[Saved data entries]
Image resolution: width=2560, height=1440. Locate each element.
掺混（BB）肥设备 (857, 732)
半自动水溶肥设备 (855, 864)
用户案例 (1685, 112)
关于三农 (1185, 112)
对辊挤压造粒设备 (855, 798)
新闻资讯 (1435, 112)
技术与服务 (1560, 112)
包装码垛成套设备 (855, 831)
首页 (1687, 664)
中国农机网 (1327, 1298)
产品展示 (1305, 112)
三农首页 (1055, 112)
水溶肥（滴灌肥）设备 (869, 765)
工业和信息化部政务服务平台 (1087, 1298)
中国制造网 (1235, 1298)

*Work to be completed:*
From the first line to the last, set down every record exactly as written above.

*Result:*
Image resolution: width=2560, height=1440. Locate each element.
掺混（BB）肥设备 (857, 732)
半自动水溶肥设备 (855, 864)
用户案例 (1685, 112)
关于三农 (1185, 112)
对辊挤压造粒设备 (855, 798)
新闻资讯 (1435, 112)
技术与服务 (1560, 112)
包装码垛成套设备 (855, 831)
首页 (1687, 664)
中国农机网 (1327, 1298)
产品展示 (1305, 112)
三农首页 (1055, 112)
水溶肥（滴灌肥）设备 (869, 765)
工业和信息化部政务服务平台 (1087, 1298)
中国制造网 (1235, 1298)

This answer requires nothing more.